In conclusion, human NHERF1 is a scaffolding protein that recruits membrane receptors/transporters and cytoplasmic signaling proteins into functional complexes, important for the coordination of multiple signaling pathways such as those depending on TK receptors . Its subcellular localization is altered in breast cancer with a predominant cytoplasmic expression. Its overexpression is associated with aggressive clinical parameters, unfavorable prognosis, and increased tumor hypoxia. Moreover, NHERF1 is overexpressed in circulating lymphocytes of breast cancer patients and associated with the same clinical parameters as the tumor. In addition, NHERF1 is strongly related to HER2/neu expression in invasive tumors and distant metastases.
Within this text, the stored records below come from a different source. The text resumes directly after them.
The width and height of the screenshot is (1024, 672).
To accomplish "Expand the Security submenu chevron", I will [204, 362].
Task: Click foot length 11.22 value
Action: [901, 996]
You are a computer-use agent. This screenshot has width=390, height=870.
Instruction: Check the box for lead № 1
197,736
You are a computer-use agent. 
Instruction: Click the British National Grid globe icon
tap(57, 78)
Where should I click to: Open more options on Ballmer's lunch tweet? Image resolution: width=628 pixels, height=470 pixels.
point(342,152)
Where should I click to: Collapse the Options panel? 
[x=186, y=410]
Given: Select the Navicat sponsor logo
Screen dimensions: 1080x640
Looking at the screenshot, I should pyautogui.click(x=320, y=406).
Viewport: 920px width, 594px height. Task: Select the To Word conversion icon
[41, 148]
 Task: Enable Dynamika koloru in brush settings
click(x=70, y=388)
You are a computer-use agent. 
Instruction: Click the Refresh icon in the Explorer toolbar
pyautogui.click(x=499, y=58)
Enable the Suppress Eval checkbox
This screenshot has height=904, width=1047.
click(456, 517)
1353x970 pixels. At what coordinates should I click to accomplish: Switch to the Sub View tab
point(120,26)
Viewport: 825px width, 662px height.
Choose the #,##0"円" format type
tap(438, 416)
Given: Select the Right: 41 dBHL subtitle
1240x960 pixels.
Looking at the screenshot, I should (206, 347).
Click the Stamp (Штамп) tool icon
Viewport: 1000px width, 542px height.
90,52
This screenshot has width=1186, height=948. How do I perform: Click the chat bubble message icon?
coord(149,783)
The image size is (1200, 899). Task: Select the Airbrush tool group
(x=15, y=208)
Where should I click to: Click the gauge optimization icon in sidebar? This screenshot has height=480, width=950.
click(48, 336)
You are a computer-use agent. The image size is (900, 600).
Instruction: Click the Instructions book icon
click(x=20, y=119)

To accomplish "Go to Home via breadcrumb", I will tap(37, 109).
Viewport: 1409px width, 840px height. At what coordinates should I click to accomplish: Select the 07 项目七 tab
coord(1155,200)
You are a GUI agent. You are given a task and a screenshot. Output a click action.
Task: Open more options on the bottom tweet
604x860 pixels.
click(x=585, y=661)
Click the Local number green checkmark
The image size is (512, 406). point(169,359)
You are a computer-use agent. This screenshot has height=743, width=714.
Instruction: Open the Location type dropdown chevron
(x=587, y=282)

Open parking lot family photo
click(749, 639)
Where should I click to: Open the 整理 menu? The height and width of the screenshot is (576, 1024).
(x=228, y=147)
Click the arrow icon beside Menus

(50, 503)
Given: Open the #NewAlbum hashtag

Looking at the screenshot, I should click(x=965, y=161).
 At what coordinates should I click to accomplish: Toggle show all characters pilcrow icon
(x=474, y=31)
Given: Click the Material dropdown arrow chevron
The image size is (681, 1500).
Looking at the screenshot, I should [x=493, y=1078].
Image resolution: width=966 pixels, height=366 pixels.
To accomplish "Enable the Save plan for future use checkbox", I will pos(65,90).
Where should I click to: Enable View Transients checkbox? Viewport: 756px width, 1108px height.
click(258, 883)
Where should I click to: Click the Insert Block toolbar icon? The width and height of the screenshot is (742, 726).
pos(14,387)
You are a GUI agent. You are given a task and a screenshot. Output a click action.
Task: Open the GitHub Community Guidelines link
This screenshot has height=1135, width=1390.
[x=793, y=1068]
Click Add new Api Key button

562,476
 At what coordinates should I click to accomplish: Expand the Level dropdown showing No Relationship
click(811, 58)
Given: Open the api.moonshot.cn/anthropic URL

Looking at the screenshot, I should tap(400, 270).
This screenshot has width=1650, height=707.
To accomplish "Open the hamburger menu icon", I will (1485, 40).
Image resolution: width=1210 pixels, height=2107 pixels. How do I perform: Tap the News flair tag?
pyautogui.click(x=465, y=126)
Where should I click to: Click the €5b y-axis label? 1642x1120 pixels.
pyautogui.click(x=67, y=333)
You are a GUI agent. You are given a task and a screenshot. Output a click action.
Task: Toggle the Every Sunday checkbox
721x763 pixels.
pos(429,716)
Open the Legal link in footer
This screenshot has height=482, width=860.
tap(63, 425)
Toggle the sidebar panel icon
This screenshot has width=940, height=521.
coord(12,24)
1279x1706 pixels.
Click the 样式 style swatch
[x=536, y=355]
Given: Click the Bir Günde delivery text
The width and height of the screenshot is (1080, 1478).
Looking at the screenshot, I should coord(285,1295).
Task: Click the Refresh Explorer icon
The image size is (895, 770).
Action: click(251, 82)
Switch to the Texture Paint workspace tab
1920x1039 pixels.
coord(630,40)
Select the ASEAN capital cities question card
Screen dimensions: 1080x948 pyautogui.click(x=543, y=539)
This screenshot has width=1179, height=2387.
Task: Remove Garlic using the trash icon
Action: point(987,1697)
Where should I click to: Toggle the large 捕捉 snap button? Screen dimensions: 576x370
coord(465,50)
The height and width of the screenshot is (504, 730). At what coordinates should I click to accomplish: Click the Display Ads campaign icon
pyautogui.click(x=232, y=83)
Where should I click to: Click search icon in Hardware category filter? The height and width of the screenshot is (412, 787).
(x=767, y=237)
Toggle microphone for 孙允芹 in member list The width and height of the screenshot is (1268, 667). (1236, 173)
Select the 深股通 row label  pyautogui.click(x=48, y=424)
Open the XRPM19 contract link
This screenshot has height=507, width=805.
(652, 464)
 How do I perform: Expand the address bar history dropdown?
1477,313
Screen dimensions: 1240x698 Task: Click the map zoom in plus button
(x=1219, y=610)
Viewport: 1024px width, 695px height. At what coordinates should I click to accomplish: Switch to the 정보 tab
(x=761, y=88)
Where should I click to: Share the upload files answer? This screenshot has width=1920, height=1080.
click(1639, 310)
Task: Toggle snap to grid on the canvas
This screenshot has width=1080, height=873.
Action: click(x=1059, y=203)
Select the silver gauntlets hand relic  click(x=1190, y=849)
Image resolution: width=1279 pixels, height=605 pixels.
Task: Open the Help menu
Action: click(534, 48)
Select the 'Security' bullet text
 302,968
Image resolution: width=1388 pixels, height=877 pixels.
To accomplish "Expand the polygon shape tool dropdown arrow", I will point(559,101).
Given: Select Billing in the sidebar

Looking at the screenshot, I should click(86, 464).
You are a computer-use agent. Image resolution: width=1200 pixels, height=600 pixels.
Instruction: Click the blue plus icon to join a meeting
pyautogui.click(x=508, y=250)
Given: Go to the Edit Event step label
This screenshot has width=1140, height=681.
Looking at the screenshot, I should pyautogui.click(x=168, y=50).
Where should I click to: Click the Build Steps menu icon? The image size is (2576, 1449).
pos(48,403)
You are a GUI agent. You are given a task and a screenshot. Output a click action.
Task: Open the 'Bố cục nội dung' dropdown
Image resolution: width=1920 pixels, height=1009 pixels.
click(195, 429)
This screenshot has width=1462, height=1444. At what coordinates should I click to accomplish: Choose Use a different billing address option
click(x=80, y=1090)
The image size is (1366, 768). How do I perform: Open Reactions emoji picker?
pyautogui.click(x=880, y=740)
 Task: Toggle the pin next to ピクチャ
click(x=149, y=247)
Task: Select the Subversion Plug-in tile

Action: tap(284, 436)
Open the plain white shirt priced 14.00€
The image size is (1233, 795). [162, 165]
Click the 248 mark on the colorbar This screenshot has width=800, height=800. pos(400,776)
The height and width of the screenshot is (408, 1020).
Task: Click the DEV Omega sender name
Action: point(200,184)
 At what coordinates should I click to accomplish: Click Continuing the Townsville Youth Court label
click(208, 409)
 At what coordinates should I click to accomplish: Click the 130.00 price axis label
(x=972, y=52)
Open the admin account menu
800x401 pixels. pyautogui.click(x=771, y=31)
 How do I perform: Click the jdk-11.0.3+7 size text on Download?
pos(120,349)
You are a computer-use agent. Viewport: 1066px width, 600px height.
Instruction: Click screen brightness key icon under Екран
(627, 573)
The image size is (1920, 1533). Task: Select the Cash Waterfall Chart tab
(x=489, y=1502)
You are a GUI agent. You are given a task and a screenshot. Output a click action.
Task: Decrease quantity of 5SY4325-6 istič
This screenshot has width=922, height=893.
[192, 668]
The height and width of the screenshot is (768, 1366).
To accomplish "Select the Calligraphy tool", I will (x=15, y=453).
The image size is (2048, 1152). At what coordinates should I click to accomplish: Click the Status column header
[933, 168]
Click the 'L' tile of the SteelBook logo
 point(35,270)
As a scaffolding protein, it is able to create new signaling pathways driving the subverted cellular functions exhibited by tumor cells; and as it binds to HER2/ neu, NHERF1 could potentially address 3 different clinical perspectives: i) be a new predictive marker for better a priori identification of patients/tumors that will respond to the treatment; ii) provide a way of increasing the sensitivity to trastuzumab in some non-responders, possibly by increasing its residence time in the plasma membrane and, therefore, its availability to trastuzumab; iii) be a novel target that could potentially be used in combined therapy with trastuzumab to increase its efficiency and/or transform non-responders into responders.
The authors declare that no competing interests exist.
Partially supported by the Italian Ministry of Health, ‘Programma Integrato Oncologia (PIO) 2007’.